Re: Summary of seed ideas for my developing TOE - 'The Sentient Centered Theory Of Metaphysics' (SCTOM)

From: Benjamin Udell <budell.domain.name.hidden>
Date: Mon, 19 Sep 2005 19:03:25 -0400

Marc seems unclear between "unperceivable" and "unperceived," maybe clearing that up would help.

If everything real needs some sort of perceivability, then everything real would need not only to be interpretable and decodable, but also to be verifiable, confirmable, corroborable, etc., by interpreted signs' (not symbols per se, just anything significant) recipients on the basis of earlier/current/later experiences. Evolution confirms/disconfirms in a way; but percipient intelligent organisms prefer to check our interpretations before evolution gets a chance to find them wrong and to discard them by discarding us from the gene pool. If reality needs perceivability, & not merely decodability by something plantlike and unlearning, then it needs not only interpretability (meaning, value, etc.), but also observability-in-light-of-interpretations and verifiability (validity, cogency, soundness, etc.) as to meaning. This seems more or less the view of typical working scientists (of whom I'm not one) -- if it's beyond all observability by anything whatsoever, even in principle,!

● **Data excerpts**
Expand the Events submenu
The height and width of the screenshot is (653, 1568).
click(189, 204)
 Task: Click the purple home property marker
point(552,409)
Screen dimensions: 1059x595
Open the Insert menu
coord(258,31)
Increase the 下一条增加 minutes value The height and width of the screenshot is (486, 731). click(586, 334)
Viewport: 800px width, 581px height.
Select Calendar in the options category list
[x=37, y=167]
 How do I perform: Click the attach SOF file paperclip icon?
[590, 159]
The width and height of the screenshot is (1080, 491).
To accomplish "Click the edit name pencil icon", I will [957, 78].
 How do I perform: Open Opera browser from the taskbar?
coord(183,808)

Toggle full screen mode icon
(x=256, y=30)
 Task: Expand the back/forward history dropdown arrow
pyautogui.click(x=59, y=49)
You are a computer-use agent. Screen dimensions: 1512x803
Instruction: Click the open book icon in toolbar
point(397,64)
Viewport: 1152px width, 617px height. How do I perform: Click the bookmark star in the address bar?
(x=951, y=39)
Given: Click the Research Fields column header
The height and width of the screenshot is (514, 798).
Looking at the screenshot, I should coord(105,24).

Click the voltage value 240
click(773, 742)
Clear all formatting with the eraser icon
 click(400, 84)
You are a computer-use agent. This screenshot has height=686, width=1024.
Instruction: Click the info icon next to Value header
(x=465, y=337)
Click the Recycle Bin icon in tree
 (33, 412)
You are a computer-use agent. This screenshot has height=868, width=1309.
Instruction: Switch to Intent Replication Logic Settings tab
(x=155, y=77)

● **Problem A**
In the post about perceivability, the first sentence of the second paragraph names the qualities that everything real would need if everything real needs some sort of perceivability. List each of these qualities that ends in "-able."
● **Problem B**
Write the next part of the post about perceivability, picking up after its last line.

● **Your response A**
interpretable, decodable, verifiable, confirmable, corroborable

● **Your response B**
  then is it even real? One can argue about it. But if we're talking about a requirement for actual perception, then we're talking about a need by reality for actual observation, verification, etc. (and ultimately more science than seems possible for us finite creatures to produce). Bishop Berkeley might like it, though.

Regards, Ben Udell

----- Original Message -----
From: <daddycaylor.domain.name.hidden>
To: <marc.geddes.domain.name.hidden>; <everything-list.domain.name.hidden.com>
Sent: Monday, September 19, 2005 6:07 PM
Subject: Re: Summary of seed ideas for my developing TOE - 'The Sentient Centered Theory Of Metaphysics' (SCTOM)


OK, you said All comments welcome. You asked for it.

First, there's a lot to read here, so I assumed you were presenting the
basic gist of your ideas in the first few paragraphs, and so I have a
few comments about those paragraphs.

I commend you for trying to explain values as part of the framework.
I've whinced before when I've read some thought experiments on this
list that depended on accepting the existence of such ideas as good and
bad. I believe in the existence of good and bad, but one needs to
support his/her belief in good and bad and not take them as a given.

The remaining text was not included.